The input:
□ □ □ □ □

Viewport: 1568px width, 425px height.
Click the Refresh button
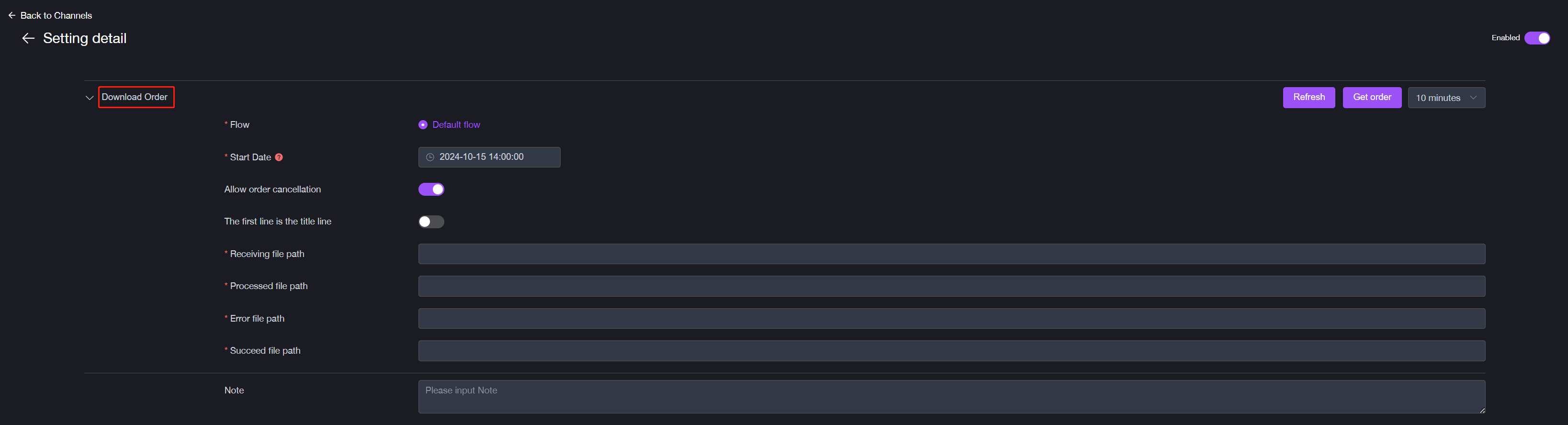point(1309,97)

□ □ □ □ □

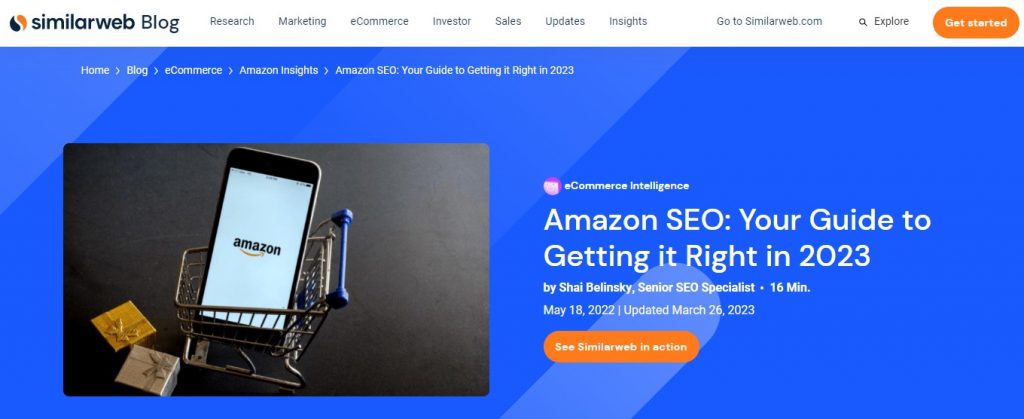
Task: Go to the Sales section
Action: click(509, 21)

□ □ □ □ □

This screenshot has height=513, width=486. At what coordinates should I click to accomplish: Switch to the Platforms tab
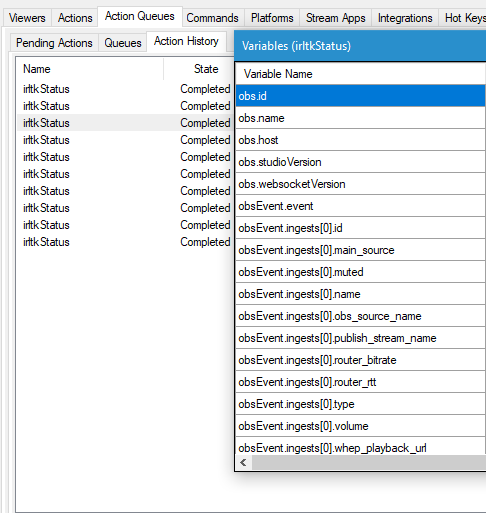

□ □ □ □ □

What is being asked:
Each line of the data that contains "height" should be counted; please give only the number.

Written response:
2